进行生化试验，并根据生化试验的结果，按照肠杆菌科细菌生化鉴定编码手册要求，检索细菌鉴定的结果。

1.6 PCR鉴定

参照文献[4],合成一对大肠杆菌PCR扩增特异性引物，其序列为E.coli-1：5′-ATGAAAGCTGGCTACAGGAAGGCC-3′,E.coli-2：5′-GGTTTATGCAGCAACGAGACGTCA-3′，扩增大小约为264 bp特异性片段。水煮沸提取细菌的DNA模板。按照TaKaRa Ex Taq试剂的说明书，进行分离菌株的PCR扩增；反应程序：94 ℃预变性5 min；94 ℃变性30 s，57 ℃退火30 s，72 ℃延伸30 s，总共30个循环；最后72 ℃延伸7 min。PCR扩增产物由1%琼脂糖进行电泳，然后由DAN凝胶成像系统分析电泳结果。

1.7 小鼠致病性试验

健康昆明小鼠10只，随机分为两组，每组各5只，一组为实验组，一组为对照组。实验组，先将分离菌株培养的新鲜菌液，进行一定稀释，每只小鼠腹腔接种稀释菌液0.2mL,同时进行细菌平板计数。对照组，每只小鼠腹腔接种PBS 0.2 mL。

1.8 药敏试验

以大肠杆菌 (ATCC25922)为质控菌株，按照世界卫生组织(WHO)推荐的K-B法进行药敏试验，参照文献[5-6]判读分离菌株对各种药物的耐药情况。

2 结果

2.1 病猪的主要病理变化

送检4头病猪的剖解病变一致，颌下淋巴结肿大、出血，腹股沟淋巴结肿大、出血(图1)，肠系膜淋巴结肿大、出血，肺脏充血、出血；胸、肺粘连，心包增厚，心外膜表面覆盖有大量纤维素性物质，呈“绒毛心”(图2)；肝周炎，肝脏表面覆盖大量纤维素性物质，小肠表面覆盖大量纤维素性物质(图3)，表现为多发性浆膜炎。

图1 腹股沟淋巴结肿大、出血

图2 心包增厚，“绒毛心”

图3 心、肝和肠覆盖大量纤维素性物质

2.2 细菌分离结果

无菌采集肝脏或者心血，接种于加有一定血清和V因子的TSA平板，37℃培养12h，生长为圆形、湿润、半透明、凸起、大小约为1-2mm的菌落，菌落形态一致，眼观比较纯(图4)；挑取典型的菌落，接种于麦康凯琼脂平板，进一步纯化，生长为圆形、粉红色、湿润的菌落。

2.3 染色镜检结果

采用革兰氏染色后，显微镜下观察，呈可见革兰氏阴性、中等大小、无芽孢的短小杆菌(图5)。

图4 分离菌株在TSA平板的菌落形态

图5 分离菌株染色镜检形态

2.4 生化试验结果

按照厂家说明书操作，生化试验结果如表1所示，根据肠杆菌科细菌生化鉴定编码册检索结果，表明分离菌株为大肠埃希菌。

表1 分离菌株生化试验结果

注：+:阳性；-:阴性；○+:产酸产气

2.5 PCR鉴定结果

使用大肠杆菌特异性PCR扩增引物，对分离菌株进行PCR鉴定。PCR扩增结果显示，分离菌株与大肠杆菌阳性对照扩增结果一致，均扩增出264 bp条带，而去离子水作为阴性对照，未扩增出条带(图7)，表明分离菌株为大肠杆菌。

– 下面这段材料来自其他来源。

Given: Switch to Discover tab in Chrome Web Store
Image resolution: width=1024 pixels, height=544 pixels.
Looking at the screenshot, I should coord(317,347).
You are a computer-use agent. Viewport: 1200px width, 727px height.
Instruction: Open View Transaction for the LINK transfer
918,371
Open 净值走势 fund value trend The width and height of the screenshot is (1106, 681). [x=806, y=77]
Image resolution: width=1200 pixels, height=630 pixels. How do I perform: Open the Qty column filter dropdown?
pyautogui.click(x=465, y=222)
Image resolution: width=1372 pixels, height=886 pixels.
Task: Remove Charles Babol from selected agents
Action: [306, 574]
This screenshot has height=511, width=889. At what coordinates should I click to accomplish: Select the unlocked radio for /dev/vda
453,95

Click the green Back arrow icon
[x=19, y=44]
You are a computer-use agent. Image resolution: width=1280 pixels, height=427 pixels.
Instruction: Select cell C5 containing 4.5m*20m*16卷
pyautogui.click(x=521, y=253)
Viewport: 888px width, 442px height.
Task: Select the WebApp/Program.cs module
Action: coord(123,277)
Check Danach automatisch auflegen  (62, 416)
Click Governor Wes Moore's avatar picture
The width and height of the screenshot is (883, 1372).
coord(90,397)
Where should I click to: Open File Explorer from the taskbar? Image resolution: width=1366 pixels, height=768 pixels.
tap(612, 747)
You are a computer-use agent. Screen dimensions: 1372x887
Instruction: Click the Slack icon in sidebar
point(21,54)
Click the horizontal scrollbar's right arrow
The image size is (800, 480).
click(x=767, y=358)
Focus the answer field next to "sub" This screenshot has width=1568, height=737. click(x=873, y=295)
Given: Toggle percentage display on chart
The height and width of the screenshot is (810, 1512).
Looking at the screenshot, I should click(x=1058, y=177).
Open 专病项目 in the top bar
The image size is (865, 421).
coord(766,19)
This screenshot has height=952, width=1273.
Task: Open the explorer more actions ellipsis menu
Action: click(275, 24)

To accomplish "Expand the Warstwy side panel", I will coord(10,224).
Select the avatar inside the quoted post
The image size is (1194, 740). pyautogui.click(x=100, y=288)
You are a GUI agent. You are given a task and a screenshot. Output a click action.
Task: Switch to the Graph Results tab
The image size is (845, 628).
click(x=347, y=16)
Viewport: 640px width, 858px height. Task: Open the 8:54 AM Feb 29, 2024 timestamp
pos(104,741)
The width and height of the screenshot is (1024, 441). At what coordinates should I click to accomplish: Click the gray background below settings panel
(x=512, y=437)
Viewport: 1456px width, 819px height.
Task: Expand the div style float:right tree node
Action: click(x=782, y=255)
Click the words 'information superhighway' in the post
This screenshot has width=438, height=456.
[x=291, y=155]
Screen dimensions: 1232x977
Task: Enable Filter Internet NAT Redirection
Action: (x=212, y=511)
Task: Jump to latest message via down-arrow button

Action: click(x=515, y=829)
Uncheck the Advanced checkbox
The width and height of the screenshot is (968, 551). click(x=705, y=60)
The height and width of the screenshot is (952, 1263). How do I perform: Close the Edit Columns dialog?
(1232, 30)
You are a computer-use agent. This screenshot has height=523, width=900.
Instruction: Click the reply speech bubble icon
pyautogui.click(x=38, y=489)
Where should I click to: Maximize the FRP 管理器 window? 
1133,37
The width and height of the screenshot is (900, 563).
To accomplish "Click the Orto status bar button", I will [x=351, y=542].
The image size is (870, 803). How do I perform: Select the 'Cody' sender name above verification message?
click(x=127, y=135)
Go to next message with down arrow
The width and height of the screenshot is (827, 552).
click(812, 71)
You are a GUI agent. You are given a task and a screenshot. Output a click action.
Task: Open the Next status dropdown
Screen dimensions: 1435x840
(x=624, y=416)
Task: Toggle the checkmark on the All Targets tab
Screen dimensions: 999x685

图6 分离菌株PCR鉴定结果注：M：DNA分子量标准(BM2000)；1、2：分离菌株；3、阴性对照

2.6 小鼠致病性试验结果

细菌平板计数结果表明，每只小鼠接种分离菌株的菌量为4.5×107CFU。接种后12-18h 内，实验组所有小鼠均死亡；对照组无死亡，全部健康。将死亡的小鼠，无菌采集心血或者肝脏，接种麦康凯琼脂平板，能分离出大肠杆菌。本试验表明,分离大肠杆菌对小鼠具有致病性，说明该菌株不是继发感染菌株或者污染的杂菌。

2.7 药敏试验

药敏结果显示,分离菌株对阿米卡星、多粘菌素、美罗培南、亚胺培南敏感，对卡那霉素中介，对庆大霉素、恩诺沙星、强力霉素、氨苄西林、磺胺类药物、头孢噻肟、头孢他啶、头孢唑啉等均耐药。

表1 药敏试验结果

注：S:敏感；I:中介；R:耐药

3 讨论

送检病猪表现为消瘦、生长缓慢、腹式呼吸等症状，剖解病变为心包腔、胸腔和腹腔等内脏组织表面充满大量纤维素性物质，很容易将其误诊为副猪嗜血杆菌病。采用加有一定量血清和V因子的胰蛋白酶大豆琼脂平板分离细菌，其目的是判断本病是否由副猪嗜血杆菌引起。细菌分离结果分离到圆形、半透明、生长一致、外观比较纯的大肠杆菌菌落，无副猪嗜血杆菌菌落生长。根据临床经验，副猪嗜血杆菌生长缓慢，在TSA平板培养基上，37 ℃恒温培养12 h左右，不可能生长为1-2 mm大小的菌落。猪链球菌也可以导致浆膜炎型[7]，但是链球菌在TSA平板上，生长24-48 h，菌落针尖大小，约为0.5-1 mm，明显小于大肠杆菌菌落。最后，根据病原菌分离鉴定和小鼠致病性试验，将本次送检病猪诊断为猪大肠杆菌病。试验表明，肠外致病性大肠杆菌，能够导致猪发生多发性浆膜炎，尤其肝脏覆盖纤维素性物质，与以前文献报道的结果一致[8]。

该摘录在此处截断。